Turing Pharmaceuticals, led by an outspoken former hedge fund manager, raised $90 million from its own CEO and some unnamed benefactors, at the same time buying a treatment for infectious disease to flesh out its pipeline.
The company, headquartered in New York and Switzerland, is the latest biotech play from Martin Shkreli, a stock picker turned biotech CEO whose first startup, Retrophin ($RTRX), forced him out last year. His latest venture, Turing, is similarly focused on buying up treatments for serious and underserved diseases, and the company says its $90 million raise will pave the way to executing its plan.

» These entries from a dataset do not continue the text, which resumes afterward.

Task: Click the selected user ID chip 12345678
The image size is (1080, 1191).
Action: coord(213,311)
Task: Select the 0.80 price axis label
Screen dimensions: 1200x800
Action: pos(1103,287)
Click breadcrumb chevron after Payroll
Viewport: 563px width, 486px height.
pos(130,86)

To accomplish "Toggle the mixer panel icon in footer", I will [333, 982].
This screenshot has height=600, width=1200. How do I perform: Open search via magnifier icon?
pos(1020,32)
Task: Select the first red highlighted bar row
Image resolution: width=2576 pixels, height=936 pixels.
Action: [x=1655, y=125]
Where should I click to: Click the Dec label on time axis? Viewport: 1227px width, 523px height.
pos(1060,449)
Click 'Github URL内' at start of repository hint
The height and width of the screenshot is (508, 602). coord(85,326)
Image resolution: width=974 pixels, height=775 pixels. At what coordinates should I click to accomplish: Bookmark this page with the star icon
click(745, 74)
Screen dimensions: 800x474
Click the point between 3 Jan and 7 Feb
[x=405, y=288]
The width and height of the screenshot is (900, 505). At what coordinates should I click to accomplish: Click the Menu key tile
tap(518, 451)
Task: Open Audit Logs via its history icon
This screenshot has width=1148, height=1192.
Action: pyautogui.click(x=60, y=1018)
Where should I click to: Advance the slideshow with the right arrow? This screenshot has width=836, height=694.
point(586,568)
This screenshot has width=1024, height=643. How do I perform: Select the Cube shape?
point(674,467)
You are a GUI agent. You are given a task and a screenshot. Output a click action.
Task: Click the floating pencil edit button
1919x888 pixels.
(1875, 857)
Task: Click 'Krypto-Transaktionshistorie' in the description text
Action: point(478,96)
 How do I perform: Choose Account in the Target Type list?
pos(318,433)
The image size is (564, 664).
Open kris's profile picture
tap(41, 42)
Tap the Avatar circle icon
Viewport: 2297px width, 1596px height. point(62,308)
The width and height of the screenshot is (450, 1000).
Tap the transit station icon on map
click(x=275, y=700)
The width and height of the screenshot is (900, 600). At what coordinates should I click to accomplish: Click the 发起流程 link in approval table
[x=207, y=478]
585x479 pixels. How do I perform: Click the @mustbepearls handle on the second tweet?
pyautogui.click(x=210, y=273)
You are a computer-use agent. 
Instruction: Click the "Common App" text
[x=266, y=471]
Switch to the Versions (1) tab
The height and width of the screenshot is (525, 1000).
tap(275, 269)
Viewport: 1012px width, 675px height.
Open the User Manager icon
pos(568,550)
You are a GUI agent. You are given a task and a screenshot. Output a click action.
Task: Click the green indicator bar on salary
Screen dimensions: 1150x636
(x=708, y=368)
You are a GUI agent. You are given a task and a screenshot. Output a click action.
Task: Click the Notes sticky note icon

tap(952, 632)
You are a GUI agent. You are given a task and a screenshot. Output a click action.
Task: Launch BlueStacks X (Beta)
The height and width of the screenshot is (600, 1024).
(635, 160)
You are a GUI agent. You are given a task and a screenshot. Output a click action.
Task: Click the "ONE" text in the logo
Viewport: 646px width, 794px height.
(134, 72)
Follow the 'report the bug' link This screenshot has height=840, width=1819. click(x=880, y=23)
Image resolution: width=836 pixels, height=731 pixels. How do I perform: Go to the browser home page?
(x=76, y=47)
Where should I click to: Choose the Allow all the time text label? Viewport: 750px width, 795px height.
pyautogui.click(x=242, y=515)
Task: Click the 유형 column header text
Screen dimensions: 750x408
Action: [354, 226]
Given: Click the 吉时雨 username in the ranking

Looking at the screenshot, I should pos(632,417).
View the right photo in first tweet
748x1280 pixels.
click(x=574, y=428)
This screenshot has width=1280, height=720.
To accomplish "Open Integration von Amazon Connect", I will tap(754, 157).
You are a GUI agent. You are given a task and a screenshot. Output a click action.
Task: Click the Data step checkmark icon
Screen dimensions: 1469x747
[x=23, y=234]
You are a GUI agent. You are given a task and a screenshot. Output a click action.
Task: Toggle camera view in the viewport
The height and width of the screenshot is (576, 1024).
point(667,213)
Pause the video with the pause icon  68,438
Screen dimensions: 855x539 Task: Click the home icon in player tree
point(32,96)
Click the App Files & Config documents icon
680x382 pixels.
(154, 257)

In an uncommon move, Shkreli himself led the Series A financing, and Turing isn't naming any of its other backers, calling them "preeminent institutional equity investors" and leaving it at that. In a filing with the SEC last week, Turing counted 34 individual participants in its funding round but reported raising just $62.7 million. A spokesman for the company declined to explain the $27.3 million difference, and further questions about the company's financials were met with a terse email from Shkreli asking FierceBiotech not to contact Turing again.
Meanwhile, Turing has already committed some of its new cash, this week paying Impax Laboratories ($IPXL) $55 million for the U.S. rights to Daraprim, an FDA-approved treatment for the parasitic disease toxoplasmosis. Turing says it plans to build out a pipeline of therapies for the infection, which the CDC sites as the second leading cause of death by foodborne illness.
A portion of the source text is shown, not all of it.